SOURCE / INDUSTRIES
New stock index compilation to boost capital market
Including tech firms in Shanghai Composite ‘to create virtuous circle’
Published: Jul 22, 2020 08:13 PM


The trading floor of the Shanghai Stock Exchange in Shanghai Photo: CFP



The Shanghai Stock Exchange revised way of compilation of the Shanghai Composite Index, effective from Wednesday, a move market analysts say will make the benchmark better reflect listed companies' business performance and help lay the foundation for a long-term bull run.

A statement from the Shanghai Stock Exchange Tuesday said that the new index will kick out companies that have been subject to risk warnings. The change also prolonged the time for new company inclusions to the index to one year. 

Also, newly listed companies whose valuations climb to the top 10 will be included in the index within three months after they went public. In the past, new lists were included in the index just 11 trading days after they were listed.

Besides, stocks listed at the Science and Technology Board, or STAR, will be included in the sample space of the Shanghai Composite Index, the statement read.

By the close Wednesday, the Shanghai Composite Index edged up by 0.37 percent to 3,333.16 points. The Shenzhen Component Index rose 0.89 percent. 

Amending how the Shanghai Composite Index is compiled could make the index more reflective of China's capital market by excluding stocks under risk alert and introducing more technology companies, market analysts and experts said. 

Yu Wenbing, assistant general manager of biopharmaceutical company Junshi Biosciences, which is a listed company on STAR bourse, said that including tech companies into the Shanghai Composite Index, as well as other reforms, will help increase liquidity of the market. 

It will increase financial support to listed companies, whose business boom will help boost the capital market in a virtuous cycle. "Without direct funding support from the capital market, our company could not have pushed coronavirus-related research so quickly," he said. 

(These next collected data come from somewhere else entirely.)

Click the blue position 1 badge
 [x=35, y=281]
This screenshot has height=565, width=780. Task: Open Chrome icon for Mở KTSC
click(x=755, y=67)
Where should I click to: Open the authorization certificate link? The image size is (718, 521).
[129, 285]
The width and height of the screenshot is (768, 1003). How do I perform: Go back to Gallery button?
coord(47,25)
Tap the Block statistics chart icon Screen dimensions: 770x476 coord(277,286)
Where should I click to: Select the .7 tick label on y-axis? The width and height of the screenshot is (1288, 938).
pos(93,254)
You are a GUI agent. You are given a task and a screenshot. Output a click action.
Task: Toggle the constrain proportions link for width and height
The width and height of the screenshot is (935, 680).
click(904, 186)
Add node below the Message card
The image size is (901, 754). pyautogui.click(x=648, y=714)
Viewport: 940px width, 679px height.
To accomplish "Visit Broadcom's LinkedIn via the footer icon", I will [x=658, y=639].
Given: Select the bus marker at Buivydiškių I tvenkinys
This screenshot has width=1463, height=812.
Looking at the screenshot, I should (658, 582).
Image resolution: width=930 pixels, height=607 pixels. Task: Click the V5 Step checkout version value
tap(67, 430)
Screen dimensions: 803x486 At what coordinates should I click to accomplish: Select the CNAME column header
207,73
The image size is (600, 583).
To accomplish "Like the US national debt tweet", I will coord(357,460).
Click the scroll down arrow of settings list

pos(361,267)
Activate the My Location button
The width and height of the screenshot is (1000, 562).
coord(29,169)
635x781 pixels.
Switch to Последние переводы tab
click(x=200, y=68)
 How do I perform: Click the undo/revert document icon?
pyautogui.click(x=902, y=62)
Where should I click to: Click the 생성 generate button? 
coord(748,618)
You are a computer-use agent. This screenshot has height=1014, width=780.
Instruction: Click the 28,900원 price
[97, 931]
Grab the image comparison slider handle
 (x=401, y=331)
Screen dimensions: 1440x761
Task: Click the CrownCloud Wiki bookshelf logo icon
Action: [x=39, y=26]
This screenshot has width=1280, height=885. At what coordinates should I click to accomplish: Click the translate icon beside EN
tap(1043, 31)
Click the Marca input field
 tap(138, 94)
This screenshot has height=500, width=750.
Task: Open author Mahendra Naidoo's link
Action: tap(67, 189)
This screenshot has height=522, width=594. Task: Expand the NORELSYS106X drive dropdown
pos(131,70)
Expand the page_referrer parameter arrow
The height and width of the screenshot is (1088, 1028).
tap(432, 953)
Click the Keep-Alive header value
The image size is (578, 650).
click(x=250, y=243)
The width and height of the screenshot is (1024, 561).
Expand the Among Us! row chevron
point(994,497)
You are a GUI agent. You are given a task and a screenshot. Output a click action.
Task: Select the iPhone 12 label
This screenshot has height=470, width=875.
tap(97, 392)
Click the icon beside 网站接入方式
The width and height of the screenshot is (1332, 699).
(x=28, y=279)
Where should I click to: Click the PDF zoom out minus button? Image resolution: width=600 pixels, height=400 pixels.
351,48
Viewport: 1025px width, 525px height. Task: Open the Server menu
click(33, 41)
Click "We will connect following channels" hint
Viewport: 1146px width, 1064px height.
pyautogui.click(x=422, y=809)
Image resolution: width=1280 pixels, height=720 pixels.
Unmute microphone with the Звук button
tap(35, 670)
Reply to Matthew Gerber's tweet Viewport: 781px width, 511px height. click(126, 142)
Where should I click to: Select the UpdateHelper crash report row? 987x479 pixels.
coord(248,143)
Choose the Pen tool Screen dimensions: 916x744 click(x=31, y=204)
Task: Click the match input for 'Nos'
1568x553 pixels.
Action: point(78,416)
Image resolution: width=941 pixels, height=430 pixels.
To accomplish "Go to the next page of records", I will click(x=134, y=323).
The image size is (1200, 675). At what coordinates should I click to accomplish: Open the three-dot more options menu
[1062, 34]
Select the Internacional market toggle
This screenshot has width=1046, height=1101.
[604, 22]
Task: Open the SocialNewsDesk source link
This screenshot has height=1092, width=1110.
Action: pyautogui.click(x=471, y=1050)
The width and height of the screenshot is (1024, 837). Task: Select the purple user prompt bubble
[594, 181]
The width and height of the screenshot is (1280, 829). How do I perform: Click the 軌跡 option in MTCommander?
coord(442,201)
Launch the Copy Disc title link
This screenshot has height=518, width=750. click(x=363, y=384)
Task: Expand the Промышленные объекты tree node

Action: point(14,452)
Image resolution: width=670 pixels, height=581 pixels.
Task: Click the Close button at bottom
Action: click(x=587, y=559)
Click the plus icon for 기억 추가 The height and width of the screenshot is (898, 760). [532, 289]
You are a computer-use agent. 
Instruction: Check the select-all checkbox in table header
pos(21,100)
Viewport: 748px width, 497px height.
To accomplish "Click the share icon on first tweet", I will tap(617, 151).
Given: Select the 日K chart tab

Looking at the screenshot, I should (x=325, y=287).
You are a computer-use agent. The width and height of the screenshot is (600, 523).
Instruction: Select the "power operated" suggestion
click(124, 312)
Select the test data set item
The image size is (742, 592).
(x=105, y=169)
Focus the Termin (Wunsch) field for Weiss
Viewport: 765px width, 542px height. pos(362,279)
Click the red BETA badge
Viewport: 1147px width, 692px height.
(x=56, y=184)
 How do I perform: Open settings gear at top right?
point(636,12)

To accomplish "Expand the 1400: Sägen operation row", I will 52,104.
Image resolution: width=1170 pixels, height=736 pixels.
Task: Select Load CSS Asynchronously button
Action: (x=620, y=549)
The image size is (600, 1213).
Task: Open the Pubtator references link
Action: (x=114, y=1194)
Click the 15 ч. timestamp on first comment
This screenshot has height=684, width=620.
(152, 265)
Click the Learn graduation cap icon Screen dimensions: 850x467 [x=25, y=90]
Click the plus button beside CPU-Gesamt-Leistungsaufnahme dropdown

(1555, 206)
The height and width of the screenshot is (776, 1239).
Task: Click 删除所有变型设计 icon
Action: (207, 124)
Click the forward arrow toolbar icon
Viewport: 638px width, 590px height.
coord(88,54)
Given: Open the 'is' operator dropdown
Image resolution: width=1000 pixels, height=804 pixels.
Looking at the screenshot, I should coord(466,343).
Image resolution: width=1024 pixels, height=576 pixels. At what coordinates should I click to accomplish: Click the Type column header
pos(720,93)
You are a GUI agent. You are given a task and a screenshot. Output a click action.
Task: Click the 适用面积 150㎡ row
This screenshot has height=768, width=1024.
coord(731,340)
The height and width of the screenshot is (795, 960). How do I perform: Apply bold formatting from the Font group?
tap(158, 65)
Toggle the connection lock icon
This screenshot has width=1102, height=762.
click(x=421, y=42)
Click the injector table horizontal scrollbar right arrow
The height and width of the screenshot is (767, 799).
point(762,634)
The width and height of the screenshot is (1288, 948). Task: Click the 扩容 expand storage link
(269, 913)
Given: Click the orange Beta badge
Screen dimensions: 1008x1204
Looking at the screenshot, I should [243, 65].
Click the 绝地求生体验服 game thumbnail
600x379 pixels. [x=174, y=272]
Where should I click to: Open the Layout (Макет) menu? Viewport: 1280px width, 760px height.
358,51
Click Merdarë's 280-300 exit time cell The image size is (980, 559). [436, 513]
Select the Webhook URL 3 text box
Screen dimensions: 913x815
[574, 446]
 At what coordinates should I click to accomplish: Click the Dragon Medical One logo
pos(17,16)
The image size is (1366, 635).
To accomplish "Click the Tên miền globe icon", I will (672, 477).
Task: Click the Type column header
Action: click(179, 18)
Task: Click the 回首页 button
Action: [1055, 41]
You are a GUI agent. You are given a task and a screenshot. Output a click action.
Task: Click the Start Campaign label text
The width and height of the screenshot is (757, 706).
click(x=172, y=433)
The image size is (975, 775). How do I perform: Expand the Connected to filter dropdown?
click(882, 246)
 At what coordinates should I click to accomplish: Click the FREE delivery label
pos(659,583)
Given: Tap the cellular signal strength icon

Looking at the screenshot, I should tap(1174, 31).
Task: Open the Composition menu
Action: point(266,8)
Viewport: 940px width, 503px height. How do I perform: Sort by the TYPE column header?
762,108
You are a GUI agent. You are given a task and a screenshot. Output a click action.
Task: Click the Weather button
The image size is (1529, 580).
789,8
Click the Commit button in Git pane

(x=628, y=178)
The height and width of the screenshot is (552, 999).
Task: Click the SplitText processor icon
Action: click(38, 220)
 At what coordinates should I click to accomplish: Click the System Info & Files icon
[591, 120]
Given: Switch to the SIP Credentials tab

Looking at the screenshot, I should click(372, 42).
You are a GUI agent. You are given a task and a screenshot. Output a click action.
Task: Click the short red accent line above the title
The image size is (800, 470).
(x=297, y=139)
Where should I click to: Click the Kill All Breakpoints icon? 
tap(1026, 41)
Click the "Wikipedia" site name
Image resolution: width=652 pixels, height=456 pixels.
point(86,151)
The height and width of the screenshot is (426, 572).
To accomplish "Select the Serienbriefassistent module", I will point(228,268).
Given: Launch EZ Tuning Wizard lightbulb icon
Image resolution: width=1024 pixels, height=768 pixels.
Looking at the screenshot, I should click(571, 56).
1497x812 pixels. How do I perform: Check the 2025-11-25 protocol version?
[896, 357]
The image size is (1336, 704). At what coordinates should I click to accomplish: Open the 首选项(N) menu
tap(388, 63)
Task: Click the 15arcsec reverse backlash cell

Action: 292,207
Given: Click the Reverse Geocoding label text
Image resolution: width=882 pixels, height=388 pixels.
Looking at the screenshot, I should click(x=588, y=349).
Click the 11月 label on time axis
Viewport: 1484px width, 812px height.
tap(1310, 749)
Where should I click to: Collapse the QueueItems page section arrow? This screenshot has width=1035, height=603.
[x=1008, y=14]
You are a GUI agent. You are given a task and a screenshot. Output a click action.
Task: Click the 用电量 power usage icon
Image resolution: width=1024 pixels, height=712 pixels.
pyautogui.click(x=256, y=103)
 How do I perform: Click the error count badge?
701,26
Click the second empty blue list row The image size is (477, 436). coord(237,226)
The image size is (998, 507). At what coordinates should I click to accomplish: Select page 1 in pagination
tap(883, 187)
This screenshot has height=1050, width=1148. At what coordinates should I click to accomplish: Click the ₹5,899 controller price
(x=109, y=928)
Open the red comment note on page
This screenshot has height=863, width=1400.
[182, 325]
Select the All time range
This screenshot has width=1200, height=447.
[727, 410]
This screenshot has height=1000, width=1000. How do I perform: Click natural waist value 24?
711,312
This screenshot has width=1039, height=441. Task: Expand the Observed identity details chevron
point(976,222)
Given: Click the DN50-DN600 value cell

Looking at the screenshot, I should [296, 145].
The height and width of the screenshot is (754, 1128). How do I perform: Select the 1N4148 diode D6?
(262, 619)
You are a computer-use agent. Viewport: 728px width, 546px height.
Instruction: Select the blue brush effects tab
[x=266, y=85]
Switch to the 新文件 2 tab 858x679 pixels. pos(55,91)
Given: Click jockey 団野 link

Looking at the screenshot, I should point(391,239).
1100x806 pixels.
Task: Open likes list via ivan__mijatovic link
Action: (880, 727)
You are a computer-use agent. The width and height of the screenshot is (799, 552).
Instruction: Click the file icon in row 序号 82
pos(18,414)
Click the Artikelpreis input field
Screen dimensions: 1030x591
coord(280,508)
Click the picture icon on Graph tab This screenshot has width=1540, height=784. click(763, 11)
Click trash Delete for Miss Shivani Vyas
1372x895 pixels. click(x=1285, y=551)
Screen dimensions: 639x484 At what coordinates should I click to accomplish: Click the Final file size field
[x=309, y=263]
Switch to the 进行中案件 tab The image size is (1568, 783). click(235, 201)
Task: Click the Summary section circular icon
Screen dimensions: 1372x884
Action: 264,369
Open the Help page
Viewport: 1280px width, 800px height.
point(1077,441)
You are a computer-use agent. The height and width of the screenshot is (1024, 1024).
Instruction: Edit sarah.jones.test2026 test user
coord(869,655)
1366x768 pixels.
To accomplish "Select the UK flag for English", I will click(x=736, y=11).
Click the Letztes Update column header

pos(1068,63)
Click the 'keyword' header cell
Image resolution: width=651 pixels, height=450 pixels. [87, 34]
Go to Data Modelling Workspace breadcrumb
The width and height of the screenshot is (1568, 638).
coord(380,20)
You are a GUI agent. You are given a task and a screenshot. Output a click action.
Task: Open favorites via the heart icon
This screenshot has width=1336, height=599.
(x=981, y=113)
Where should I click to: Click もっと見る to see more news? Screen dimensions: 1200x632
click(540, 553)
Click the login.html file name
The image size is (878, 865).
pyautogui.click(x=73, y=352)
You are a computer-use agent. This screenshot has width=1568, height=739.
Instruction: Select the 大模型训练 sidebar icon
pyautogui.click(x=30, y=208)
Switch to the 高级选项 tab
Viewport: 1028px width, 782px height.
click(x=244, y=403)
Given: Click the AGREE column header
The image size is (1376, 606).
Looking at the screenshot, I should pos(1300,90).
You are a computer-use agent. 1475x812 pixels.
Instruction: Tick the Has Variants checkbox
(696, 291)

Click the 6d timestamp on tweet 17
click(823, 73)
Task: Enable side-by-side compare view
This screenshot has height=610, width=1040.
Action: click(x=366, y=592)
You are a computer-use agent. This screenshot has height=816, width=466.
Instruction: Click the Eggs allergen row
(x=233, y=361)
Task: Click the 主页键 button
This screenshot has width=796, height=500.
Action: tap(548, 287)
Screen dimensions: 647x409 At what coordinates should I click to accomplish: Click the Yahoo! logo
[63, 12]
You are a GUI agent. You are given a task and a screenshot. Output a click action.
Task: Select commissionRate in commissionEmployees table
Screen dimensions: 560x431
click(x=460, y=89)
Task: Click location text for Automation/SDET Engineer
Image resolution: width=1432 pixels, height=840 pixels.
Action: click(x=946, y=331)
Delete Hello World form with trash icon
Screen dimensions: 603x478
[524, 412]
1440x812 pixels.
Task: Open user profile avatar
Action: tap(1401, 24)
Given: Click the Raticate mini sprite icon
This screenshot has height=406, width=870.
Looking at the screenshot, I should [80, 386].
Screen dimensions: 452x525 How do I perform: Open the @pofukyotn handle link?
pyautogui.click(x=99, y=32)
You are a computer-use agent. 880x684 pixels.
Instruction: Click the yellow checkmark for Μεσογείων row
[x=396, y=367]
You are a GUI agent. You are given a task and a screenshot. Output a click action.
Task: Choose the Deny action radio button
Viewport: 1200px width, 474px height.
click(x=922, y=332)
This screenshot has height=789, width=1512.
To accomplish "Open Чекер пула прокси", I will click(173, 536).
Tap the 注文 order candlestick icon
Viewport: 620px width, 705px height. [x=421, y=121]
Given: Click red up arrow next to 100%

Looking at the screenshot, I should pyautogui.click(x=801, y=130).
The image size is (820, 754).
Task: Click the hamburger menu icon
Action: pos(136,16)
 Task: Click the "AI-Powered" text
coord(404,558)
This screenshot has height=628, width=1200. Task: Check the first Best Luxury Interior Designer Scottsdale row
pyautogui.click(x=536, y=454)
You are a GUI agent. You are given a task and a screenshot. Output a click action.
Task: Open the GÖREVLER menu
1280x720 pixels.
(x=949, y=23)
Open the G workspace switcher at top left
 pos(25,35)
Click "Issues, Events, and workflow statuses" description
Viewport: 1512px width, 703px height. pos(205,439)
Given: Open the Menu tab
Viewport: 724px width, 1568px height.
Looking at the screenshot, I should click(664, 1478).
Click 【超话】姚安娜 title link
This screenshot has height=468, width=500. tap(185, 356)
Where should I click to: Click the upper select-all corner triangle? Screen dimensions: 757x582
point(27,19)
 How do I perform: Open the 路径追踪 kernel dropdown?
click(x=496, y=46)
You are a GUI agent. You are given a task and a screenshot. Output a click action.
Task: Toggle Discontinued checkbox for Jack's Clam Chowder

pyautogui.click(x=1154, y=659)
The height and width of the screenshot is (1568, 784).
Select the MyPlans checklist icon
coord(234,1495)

According to him, the Shanghai Composite Index is often considered the barometer of China's capital market, but the index is old-fashioned and cannot objectively represent the general situation of China's massive economy. 

"The revision will enhance the index's reputation for trying more methods to truly reflect listed companies' performance and avoid misleading market investors, individual investors in particular," Yu told the Global Times.

Some experts noted that the revised compilation method will help prop up the mainland stock markets. 

Yang Delong, chief economist at the Shenzhen-based First Seafront Fund Management Corp, told the Global Times that changes to the Shanghai Composite Index are not very radical, so the Shanghai market will be kept stable. 

But in the long run, more and more new economy companies, whether they are listed on the STAR market or those companies returning from New York to the A-share market, will be included in the weighing of Shanghai Composite Index and will push the index up, steadily. 

"The next decade will be golden years for the A-share markets, and the Shanghai Composite Index will hopefully go up in a 'slow bull' trend," Yang said. 

A stock investor based in Beijing told the Global Times Wednesday that the reform could shore up the confidence of mainland and overseas investors in China's increasingly complicated financial markets. 

"Although currently the Shanghai Composite Index isn't totally consistent with the performance of individual stocks, I believe the reforms will help the index have a bull run,"  she said.